Tesla names new chair to replace Elon Musk


Electric car company Tesla has appointed an executive at Australian company Telstra to chair its board.

Robyn Denholm takes over the role from founder Elon Musk, who will remain as Tesla’s chief executive.

Mr Musk agreed to give up the chairmanship last month to resolve claims of fraud brought by US financial regulators.

The settlement requires Tesla to install an independent chairman, among other penalties.

The move scotches reports that James Murdoch might have been appointed to the job.

Stronger oversight

Tesla has endured a difficult few months, following comments on social media in early August made by the firm’s founder, Elon Musk, suggesting he had “funding secured” for a deal to take Tesla private.

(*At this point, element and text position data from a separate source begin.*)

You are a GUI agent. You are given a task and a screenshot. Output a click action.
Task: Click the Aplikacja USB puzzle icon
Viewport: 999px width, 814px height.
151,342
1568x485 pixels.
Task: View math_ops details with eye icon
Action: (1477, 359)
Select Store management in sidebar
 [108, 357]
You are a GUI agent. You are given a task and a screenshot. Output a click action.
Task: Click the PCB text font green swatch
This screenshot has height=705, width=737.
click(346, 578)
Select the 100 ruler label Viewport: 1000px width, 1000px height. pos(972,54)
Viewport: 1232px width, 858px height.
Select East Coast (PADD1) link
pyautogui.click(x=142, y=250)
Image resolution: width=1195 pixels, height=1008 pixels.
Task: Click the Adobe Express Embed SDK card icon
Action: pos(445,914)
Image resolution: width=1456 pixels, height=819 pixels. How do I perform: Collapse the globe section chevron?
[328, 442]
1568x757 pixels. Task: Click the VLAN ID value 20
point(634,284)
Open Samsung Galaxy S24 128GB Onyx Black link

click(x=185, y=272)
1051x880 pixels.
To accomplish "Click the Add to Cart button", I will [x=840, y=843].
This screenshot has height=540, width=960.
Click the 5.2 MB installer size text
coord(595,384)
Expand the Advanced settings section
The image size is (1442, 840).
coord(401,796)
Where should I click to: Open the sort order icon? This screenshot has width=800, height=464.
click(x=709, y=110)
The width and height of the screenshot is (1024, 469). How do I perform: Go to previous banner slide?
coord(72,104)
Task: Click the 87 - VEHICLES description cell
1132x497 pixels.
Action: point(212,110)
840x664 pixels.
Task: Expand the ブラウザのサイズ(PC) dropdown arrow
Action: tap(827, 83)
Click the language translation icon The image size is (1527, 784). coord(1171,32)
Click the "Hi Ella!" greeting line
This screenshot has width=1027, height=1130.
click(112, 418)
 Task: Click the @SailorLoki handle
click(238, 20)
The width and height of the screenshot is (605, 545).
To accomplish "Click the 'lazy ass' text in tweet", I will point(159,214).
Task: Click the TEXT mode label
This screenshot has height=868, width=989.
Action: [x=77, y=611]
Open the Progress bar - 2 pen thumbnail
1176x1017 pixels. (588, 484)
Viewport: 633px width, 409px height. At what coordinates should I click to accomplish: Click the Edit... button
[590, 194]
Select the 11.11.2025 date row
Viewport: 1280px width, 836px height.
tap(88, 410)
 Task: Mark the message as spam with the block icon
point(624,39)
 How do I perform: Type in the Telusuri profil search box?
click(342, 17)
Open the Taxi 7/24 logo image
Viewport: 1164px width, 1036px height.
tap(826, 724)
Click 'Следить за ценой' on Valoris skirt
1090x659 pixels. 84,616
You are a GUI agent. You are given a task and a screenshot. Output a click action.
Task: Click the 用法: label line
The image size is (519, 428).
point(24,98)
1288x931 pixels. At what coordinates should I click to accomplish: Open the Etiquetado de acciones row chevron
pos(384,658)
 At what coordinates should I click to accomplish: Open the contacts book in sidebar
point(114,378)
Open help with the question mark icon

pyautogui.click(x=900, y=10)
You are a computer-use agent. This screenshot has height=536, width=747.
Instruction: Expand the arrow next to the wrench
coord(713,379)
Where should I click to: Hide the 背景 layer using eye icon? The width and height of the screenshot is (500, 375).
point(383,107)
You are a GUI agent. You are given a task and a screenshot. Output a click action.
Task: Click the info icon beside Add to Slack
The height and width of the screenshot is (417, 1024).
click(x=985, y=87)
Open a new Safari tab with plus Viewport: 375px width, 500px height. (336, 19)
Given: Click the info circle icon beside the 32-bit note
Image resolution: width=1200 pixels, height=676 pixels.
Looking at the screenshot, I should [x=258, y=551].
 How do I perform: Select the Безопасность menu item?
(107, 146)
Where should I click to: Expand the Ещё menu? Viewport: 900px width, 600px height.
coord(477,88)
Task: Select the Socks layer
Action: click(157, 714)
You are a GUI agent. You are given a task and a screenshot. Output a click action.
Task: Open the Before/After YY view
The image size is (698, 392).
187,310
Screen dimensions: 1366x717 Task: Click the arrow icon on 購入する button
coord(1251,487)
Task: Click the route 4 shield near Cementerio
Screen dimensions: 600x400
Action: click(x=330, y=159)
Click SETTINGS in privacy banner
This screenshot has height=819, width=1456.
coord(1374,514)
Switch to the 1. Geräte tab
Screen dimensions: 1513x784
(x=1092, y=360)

Tesla’s shares soared following his comments.

Weeks later, Mr Musk backed away from the plan, citing investor feedback.

US authorities sued Mr Musk for misleading investors and as a result Tesla and Mr Musk were each required to pay a fine of $20m. Mr Musk was also obliged to relinquish his role as chairman for three years.

Investors had also called for stronger oversight of Mr Musk after his erratic behaviour attracted attention. In media interviews he said he often slept on a sofa in the Tesla office and more recently in an online video he briefly smoked marjuana.

Tesla, which has never reported an annual profit, also came under strain over production schedules for its Model 3 electric car, its newest car aimed at a wider market. However, the carmaker made what Mr Musk called an “historic” profit in the most recent quarter.

‘Extensive experience’

Robyn Denholm has served as a director on Tesla’s board since August 2014. She has been with Australian telecoms firm Telstra since 2017 and was appointed Telstra’s chief financial officer in July this year.

Ms Denholm will take over as chairwoman at Tesla with immediate effect and will take on the role on a full-time basis. However, she will step down temporarily from her role as chairwoman of Tesla’s Audit Committee until she has worked her six-month notice period at Telstra, the company said.

“I believe in this company, I believe in its mission and I look forward to helping Elon and the Tesla team achieve sustainable profitability and drive long-term shareholder value,” Ms Denholm said, following the appointment.

Before moving to Telstra, Ms Denholm, worked for Silicon Valley computing firm Sun Microsystems, Japanese car firm Toyota, consultants Arthur Anderson and, most recently, networking equipment firm Juniper Networks.

“Robyn has extensive experience in both the tech and auto industries, and she has made significant contributions as a Tesla Board member over the past four years in helping us become a profitable company,” said Mr Musk.